Retype, word for word, the rows below from the one containing "Alle Etappen auf" down to the one containing "Mehr Infos (163, 1220)", including both.
====== Entries shown ======
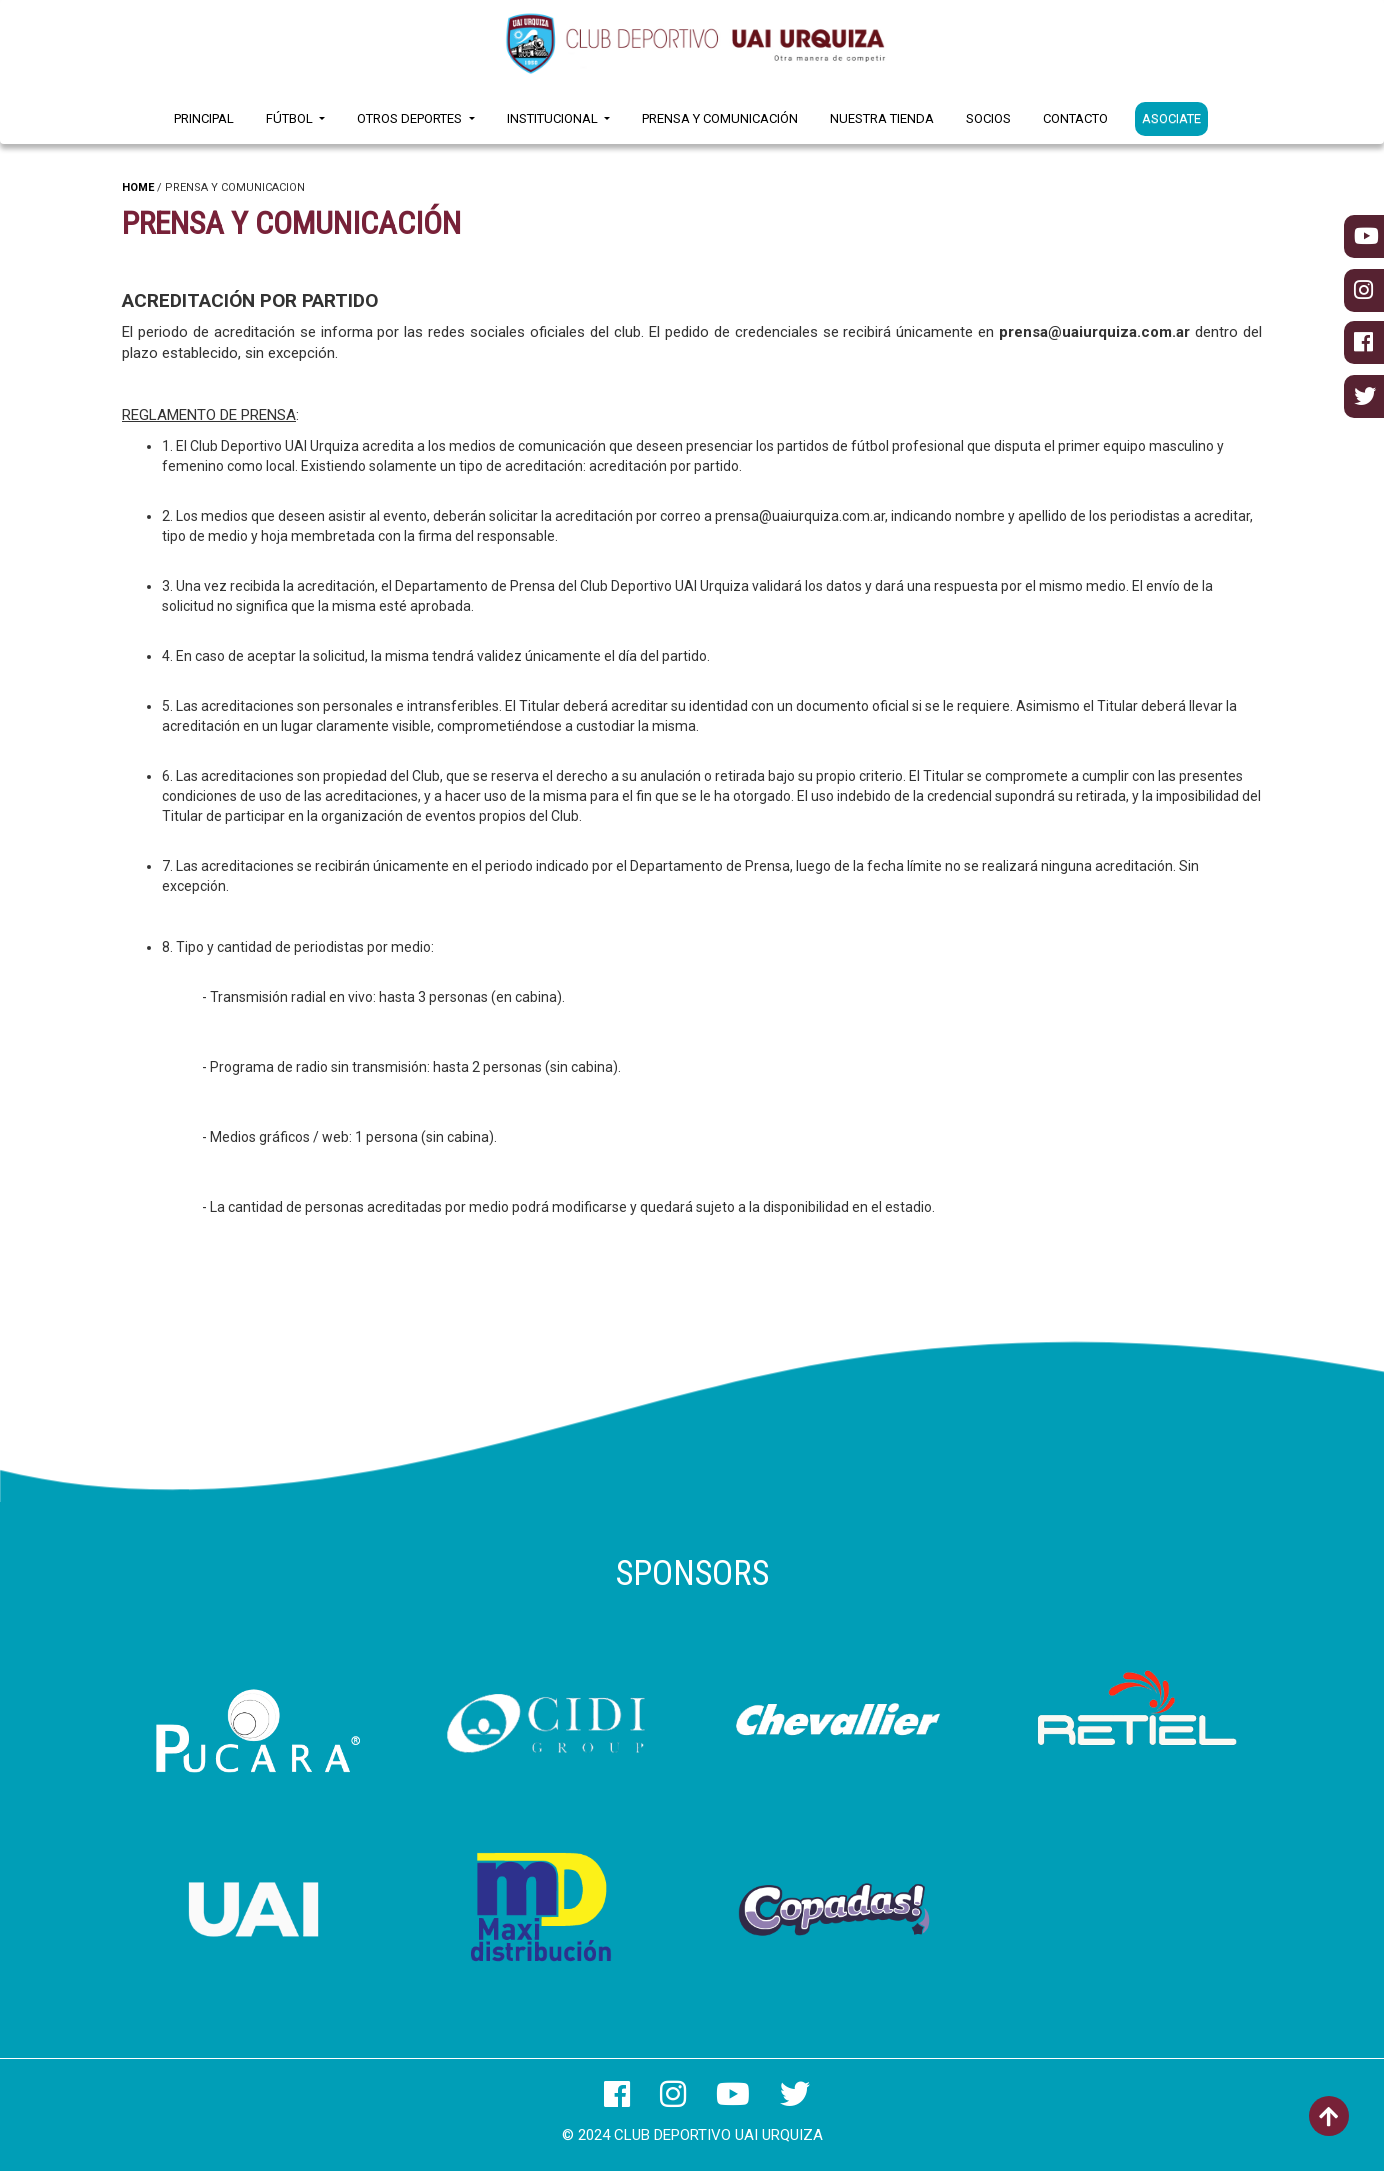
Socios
======
====== Entries shown ======
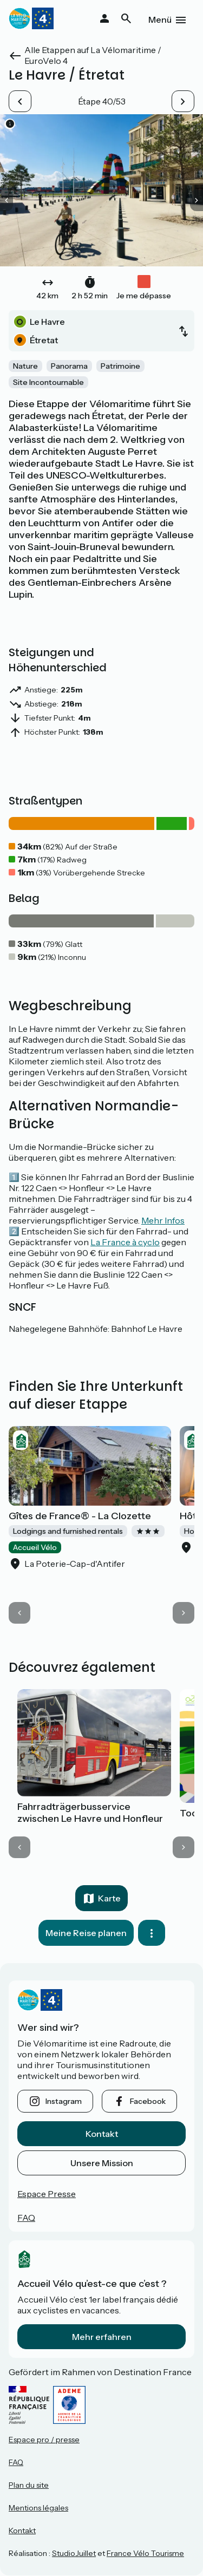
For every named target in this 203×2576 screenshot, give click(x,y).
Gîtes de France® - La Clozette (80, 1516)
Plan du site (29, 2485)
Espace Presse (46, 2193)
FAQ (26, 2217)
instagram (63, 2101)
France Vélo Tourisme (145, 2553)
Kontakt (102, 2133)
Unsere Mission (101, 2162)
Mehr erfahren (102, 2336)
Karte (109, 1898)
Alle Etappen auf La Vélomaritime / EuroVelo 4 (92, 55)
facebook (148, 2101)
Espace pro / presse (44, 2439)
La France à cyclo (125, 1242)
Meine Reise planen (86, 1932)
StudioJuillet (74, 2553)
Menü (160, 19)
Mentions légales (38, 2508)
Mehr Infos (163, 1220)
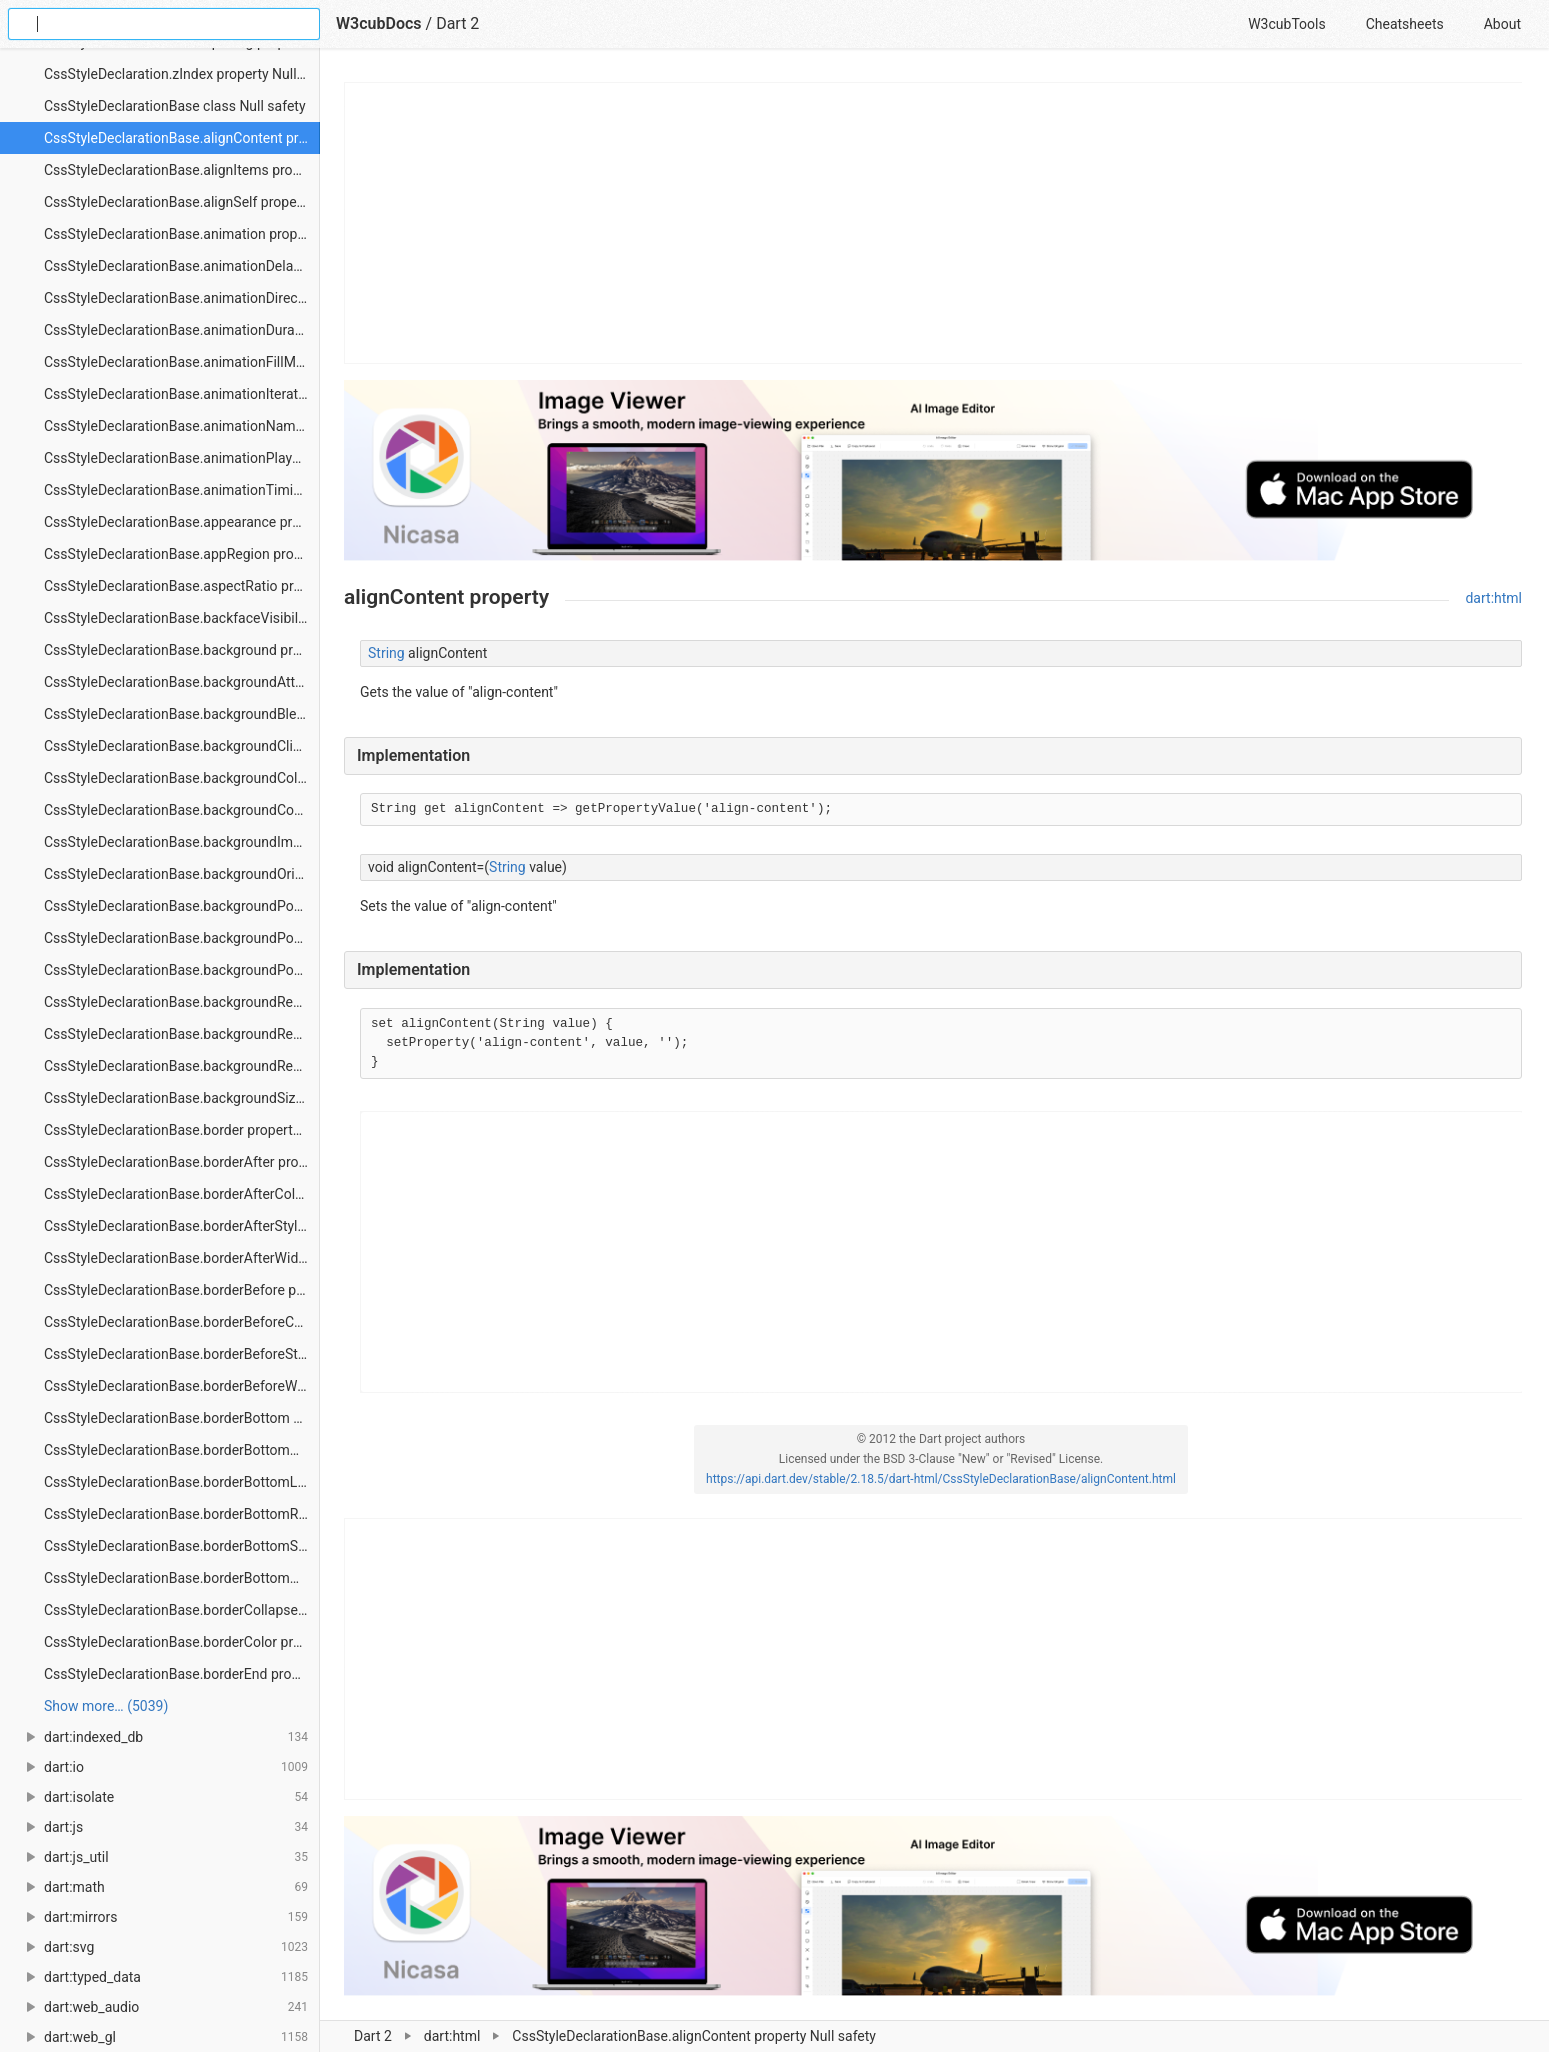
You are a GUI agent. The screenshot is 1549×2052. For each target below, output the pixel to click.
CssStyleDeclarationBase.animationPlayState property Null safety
======
====== Entries shown ======
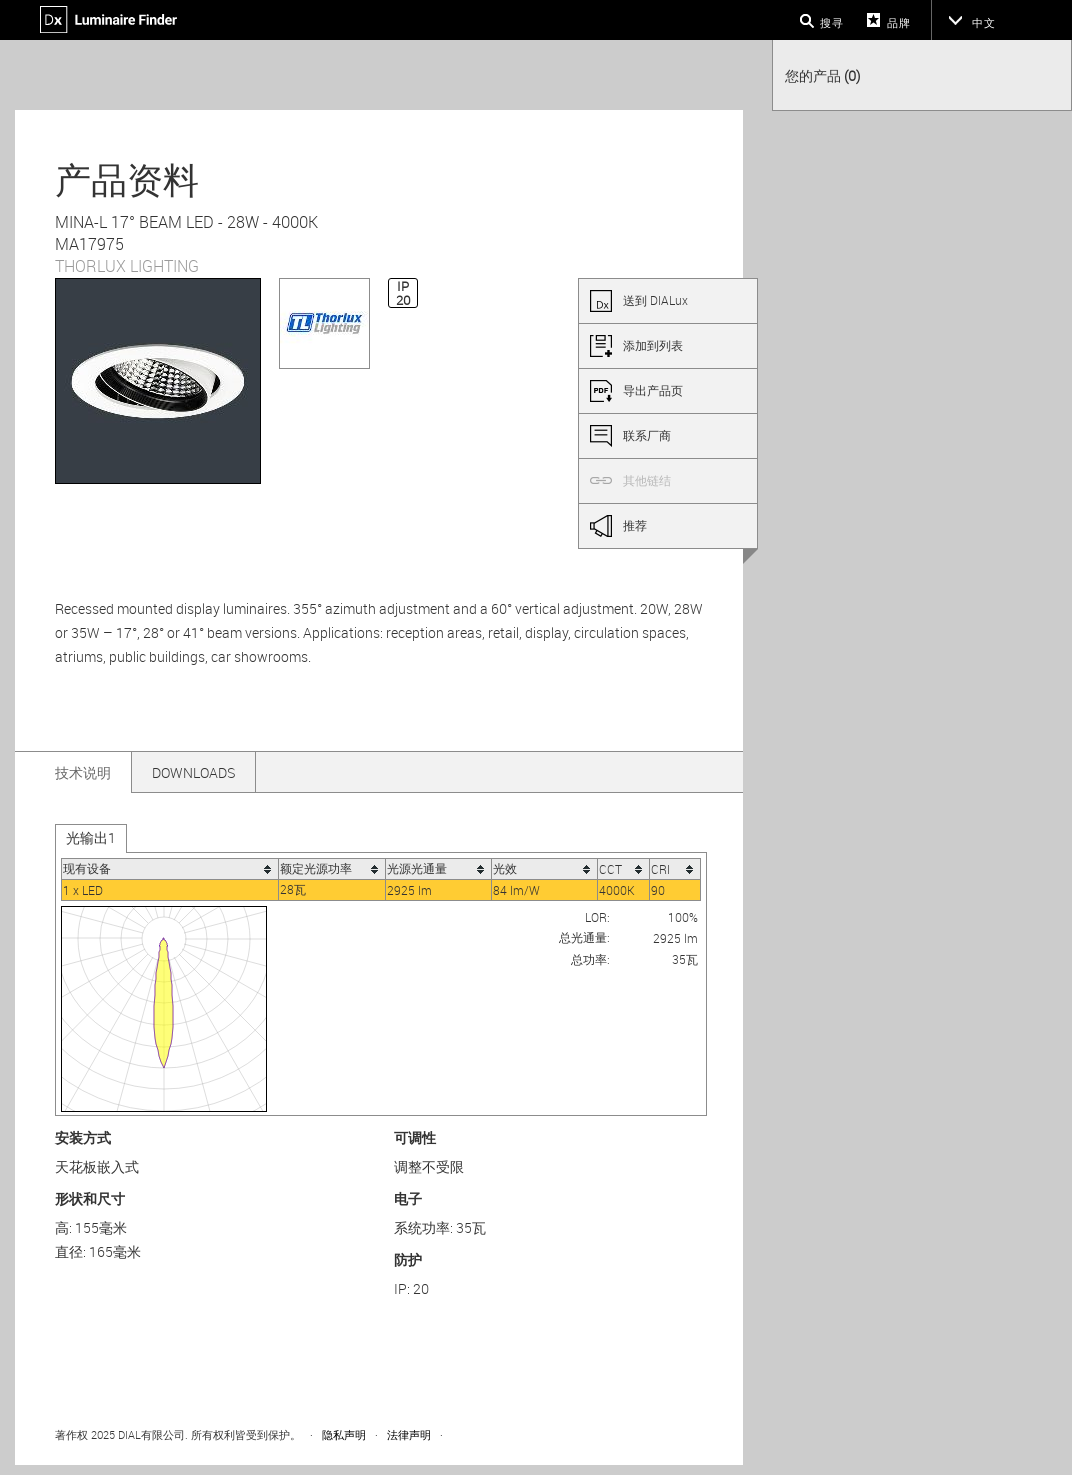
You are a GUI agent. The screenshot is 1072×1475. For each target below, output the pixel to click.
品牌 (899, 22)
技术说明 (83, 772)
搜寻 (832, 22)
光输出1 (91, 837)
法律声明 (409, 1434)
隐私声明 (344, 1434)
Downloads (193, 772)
======
--- Complete output ---
Alle Etappen auf La Vélomaritime / EuroVelo 4 (92, 55)
facebook (148, 2101)
Espace pro / presse (44, 2439)
La France à cyclo (125, 1242)
Meine Reise planen (86, 1932)
StudioJuillet (74, 2553)
Menü (160, 19)
Mentions légales (38, 2508)
Mehr Infos (163, 1220)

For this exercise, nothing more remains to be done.